2024年2月24日 PJコラム 

【コラム】

PJコラム

 「ゼロカーボンシティ」というのをご存じだろうか?!自治体が2050年までにCO2排出量をゼロにする目標を掲げたもので、これまでに1013の自治体が宣言している。家庭やオフィス、飲食店などで発生する一般廃棄物は自治体に処理責任があり、その約8割が焼却処理に回っている。目標は任意であるが、この過程で排出されるCO2をいかに減らすかが各自治体に課された課題となっている。

▼実際、焼却処理で発生するCO2の約9割はプラスチックに由来する。減らすには①発生抑制と分別リサイクルの推進、②焼却施設の高効率化とごみ発電、③CO2の貯留回収(CCS/CCUS)が有効な手立てだろう。また国からの借金である循環型社会形成推進交付金を得るためには、自治体のプラ分別収集の実施が要件となっている。こうした背景から、容リプラ・製品プラの一括回収はもはや義務に近いものとなった。今後、一廃由来の廃プラ回収量は確実に増えるとみられ、環境省は2030年までに最大170万トンに上ると見積もっている。

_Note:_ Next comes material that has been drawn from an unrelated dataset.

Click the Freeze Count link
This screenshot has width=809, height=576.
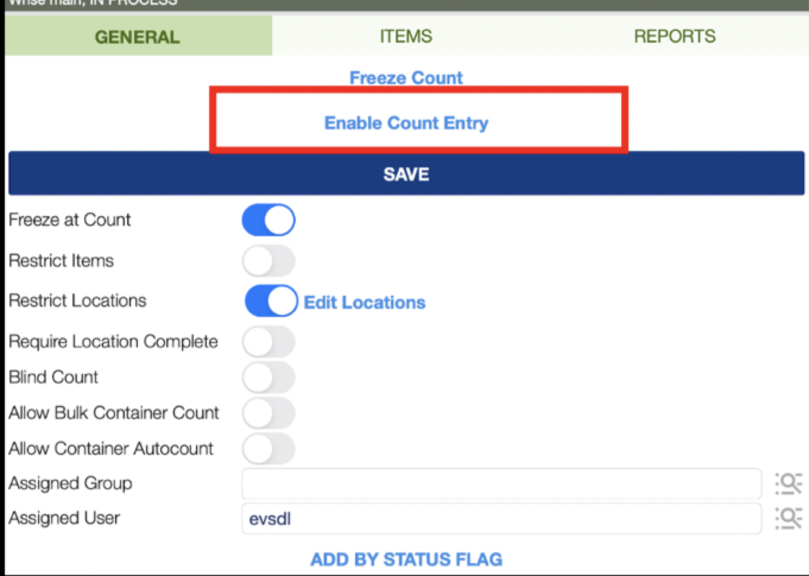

▼再商品化施設(リサイクル施設)の能力が不足する懸念もあった。しかし、リサイクル委託費としてキロ50~60円前後の収益が見込めるため、各地では新規計画が続々と現れている。むしろ未知数なのは、資源循環を考慮した再商品化後の出口戦略ではないか。容リ・製品プラは用途が限られ、ペレットの売価はキロ20~40円程度。付加価値が低く、ライフサイクルが短い用途が中心であり、莫大なコストをかけながら使い捨てに近い製品が量産されている。制度主導型リサイクルによる最大の難所と言えるだろう。